[Records excerpted from a collection]
☆ ☆ ☆ ☆ ☆

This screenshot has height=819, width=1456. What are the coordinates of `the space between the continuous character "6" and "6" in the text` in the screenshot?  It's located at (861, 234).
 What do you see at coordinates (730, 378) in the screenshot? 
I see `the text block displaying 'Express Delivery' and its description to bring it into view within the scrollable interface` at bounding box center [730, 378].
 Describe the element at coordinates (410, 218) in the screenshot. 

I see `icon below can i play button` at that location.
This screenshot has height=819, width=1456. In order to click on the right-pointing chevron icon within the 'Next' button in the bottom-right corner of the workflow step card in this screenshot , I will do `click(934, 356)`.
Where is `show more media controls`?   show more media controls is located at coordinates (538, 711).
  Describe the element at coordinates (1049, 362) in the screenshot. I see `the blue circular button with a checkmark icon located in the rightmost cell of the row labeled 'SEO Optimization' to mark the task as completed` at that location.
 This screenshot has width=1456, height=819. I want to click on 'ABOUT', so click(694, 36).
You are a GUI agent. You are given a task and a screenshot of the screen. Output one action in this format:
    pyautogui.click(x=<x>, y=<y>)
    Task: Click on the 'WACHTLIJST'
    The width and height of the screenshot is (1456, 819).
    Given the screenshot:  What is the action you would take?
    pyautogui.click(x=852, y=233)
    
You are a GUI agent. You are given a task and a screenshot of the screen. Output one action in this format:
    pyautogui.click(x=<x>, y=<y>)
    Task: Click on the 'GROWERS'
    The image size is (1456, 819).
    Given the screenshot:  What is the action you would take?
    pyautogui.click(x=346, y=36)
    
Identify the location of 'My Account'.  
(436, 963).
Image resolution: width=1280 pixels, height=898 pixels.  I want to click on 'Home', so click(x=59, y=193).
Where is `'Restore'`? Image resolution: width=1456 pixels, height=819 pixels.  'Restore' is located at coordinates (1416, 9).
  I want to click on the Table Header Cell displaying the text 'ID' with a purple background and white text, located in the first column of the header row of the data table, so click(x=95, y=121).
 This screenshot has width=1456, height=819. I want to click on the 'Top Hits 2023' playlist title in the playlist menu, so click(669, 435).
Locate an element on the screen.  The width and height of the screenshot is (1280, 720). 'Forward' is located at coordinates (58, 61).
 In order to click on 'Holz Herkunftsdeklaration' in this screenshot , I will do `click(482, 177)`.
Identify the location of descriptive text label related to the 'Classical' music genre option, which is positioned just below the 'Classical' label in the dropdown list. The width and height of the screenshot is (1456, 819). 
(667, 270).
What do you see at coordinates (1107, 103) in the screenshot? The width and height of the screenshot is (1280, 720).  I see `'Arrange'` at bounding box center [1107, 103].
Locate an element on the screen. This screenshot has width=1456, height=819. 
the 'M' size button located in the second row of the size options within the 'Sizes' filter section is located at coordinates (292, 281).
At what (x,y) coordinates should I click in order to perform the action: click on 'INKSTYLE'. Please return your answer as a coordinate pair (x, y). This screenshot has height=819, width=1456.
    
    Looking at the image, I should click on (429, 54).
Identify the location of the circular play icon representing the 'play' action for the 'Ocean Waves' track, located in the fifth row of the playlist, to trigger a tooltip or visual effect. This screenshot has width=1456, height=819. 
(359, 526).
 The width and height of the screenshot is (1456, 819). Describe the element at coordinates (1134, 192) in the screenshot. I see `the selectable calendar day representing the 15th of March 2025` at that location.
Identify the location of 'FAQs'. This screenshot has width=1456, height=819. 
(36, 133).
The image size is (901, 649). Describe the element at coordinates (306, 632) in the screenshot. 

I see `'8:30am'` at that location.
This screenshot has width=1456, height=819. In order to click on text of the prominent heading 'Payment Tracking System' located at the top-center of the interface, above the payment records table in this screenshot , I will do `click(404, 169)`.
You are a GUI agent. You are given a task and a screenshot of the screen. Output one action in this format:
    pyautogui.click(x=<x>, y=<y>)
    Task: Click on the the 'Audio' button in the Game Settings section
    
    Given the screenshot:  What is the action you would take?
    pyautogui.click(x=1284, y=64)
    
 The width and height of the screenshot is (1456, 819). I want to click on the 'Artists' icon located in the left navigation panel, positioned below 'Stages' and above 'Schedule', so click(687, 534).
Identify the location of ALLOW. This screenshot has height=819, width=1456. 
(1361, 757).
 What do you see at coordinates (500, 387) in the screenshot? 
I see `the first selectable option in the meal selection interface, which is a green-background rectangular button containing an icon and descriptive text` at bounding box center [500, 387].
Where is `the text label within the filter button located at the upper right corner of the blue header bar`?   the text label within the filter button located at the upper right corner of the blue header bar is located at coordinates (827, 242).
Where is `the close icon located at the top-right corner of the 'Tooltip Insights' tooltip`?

☆ ☆ ☆ ☆ ☆

• Problem description:
How many lines of the entries above contain the string "should"? Case counts, so give only the number.

• Result:
2